* Exercise requirements: Write out each entry, exactly the way it appears.
Data START
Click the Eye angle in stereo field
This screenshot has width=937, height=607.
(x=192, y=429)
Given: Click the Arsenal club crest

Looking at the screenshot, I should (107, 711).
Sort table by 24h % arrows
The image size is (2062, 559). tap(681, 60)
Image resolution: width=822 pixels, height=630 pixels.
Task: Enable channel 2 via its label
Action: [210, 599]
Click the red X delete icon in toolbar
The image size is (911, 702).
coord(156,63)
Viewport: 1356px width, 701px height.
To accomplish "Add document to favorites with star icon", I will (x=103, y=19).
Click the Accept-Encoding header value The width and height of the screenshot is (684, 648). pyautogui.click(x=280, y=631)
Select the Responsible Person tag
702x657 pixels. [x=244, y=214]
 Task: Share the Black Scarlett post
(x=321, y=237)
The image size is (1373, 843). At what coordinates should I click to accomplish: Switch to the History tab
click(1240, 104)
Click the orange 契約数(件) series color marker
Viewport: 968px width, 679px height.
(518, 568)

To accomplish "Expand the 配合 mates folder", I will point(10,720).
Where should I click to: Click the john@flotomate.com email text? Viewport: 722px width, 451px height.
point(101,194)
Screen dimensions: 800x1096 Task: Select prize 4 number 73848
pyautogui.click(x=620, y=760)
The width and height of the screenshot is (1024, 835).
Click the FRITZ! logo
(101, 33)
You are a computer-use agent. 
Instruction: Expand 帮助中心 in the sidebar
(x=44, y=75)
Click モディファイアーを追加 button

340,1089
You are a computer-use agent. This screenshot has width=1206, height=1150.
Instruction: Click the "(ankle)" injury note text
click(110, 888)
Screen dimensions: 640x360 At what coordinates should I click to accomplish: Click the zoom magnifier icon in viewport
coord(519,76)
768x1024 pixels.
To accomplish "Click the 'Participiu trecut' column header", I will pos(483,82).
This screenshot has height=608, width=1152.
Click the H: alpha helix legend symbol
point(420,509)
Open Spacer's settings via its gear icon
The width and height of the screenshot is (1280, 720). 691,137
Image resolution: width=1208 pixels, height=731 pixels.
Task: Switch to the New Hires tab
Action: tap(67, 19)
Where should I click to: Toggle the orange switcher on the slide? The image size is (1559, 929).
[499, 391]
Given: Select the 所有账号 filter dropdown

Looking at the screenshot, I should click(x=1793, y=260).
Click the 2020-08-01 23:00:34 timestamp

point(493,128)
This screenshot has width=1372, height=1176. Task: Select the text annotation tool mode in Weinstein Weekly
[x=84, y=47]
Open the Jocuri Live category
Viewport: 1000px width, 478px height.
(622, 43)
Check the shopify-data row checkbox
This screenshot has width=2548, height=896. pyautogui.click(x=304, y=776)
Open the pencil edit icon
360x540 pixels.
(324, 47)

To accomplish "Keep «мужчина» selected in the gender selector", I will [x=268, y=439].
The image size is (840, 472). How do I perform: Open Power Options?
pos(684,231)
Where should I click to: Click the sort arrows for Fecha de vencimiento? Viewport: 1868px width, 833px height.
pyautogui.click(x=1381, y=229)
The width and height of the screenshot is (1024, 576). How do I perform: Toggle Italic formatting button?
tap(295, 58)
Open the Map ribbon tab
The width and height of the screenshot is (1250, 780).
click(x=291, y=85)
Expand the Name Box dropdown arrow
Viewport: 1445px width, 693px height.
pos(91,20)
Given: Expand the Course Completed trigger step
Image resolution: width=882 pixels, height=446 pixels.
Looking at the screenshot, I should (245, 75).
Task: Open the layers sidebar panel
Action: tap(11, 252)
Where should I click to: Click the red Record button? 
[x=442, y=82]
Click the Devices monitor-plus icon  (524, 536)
Data END
* Finished task:
Click the Eye angle in stereo field
This screenshot has width=937, height=607.
(x=192, y=429)
Given: Click the Arsenal club crest

Looking at the screenshot, I should (107, 711).
Sort table by 24h % arrows
The image size is (2062, 559). tap(681, 60)
Image resolution: width=822 pixels, height=630 pixels.
Task: Enable channel 2 via its label
Action: [210, 599]
Click the red X delete icon in toolbar
The image size is (911, 702).
coord(156,63)
Viewport: 1356px width, 701px height.
To accomplish "Add document to favorites with star icon", I will (x=103, y=19).
Click the Accept-Encoding header value The width and height of the screenshot is (684, 648). pyautogui.click(x=280, y=631)
Select the Responsible Person tag
702x657 pixels. [x=244, y=214]
 Task: Share the Black Scarlett post
(x=321, y=237)
The image size is (1373, 843). At what coordinates should I click to accomplish: Switch to the History tab
click(1240, 104)
Click the orange 契約数(件) series color marker
Viewport: 968px width, 679px height.
(518, 568)

To accomplish "Expand the 配合 mates folder", I will point(10,720).
Where should I click to: Click the john@flotomate.com email text? Viewport: 722px width, 451px height.
point(101,194)
Screen dimensions: 800x1096 Task: Select prize 4 number 73848
pyautogui.click(x=620, y=760)
The width and height of the screenshot is (1024, 835).
Click the FRITZ! logo
(101, 33)
You are a computer-use agent. 
Instruction: Expand 帮助中心 in the sidebar
(x=44, y=75)
Click モディファイアーを追加 button

340,1089
You are a computer-use agent. This screenshot has width=1206, height=1150.
Instruction: Click the "(ankle)" injury note text
click(110, 888)
Screen dimensions: 640x360 At what coordinates should I click to accomplish: Click the zoom magnifier icon in viewport
coord(519,76)
768x1024 pixels.
To accomplish "Click the 'Participiu trecut' column header", I will pos(483,82).
This screenshot has height=608, width=1152.
Click the H: alpha helix legend symbol
point(420,509)
Open Spacer's settings via its gear icon
The width and height of the screenshot is (1280, 720). 691,137
Image resolution: width=1208 pixels, height=731 pixels.
Task: Switch to the New Hires tab
Action: tap(67, 19)
Where should I click to: Toggle the orange switcher on the slide? The image size is (1559, 929).
[499, 391]
Given: Select the 所有账号 filter dropdown

Looking at the screenshot, I should click(x=1793, y=260).
Click the 2020-08-01 23:00:34 timestamp

point(493,128)
This screenshot has width=1372, height=1176. Task: Select the text annotation tool mode in Weinstein Weekly
[x=84, y=47]
Open the Jocuri Live category
Viewport: 1000px width, 478px height.
(622, 43)
Check the shopify-data row checkbox
This screenshot has width=2548, height=896. pyautogui.click(x=304, y=776)
Open the pencil edit icon
360x540 pixels.
(324, 47)

To accomplish "Keep «мужчина» selected in the gender selector", I will [x=268, y=439].
The image size is (840, 472). How do I perform: Open Power Options?
pos(684,231)
Where should I click to: Click the sort arrows for Fecha de vencimiento? Viewport: 1868px width, 833px height.
pyautogui.click(x=1381, y=229)
The width and height of the screenshot is (1024, 576). How do I perform: Toggle Italic formatting button?
tap(295, 58)
Open the Map ribbon tab
The width and height of the screenshot is (1250, 780).
click(x=291, y=85)
Expand the Name Box dropdown arrow
Viewport: 1445px width, 693px height.
pos(91,20)
Given: Expand the Course Completed trigger step
Image resolution: width=882 pixels, height=446 pixels.
Looking at the screenshot, I should (245, 75).
Task: Open the layers sidebar panel
Action: tap(11, 252)
Where should I click to: Click the red Record button? 
[x=442, y=82]
Click the Devices monitor-plus icon  (524, 536)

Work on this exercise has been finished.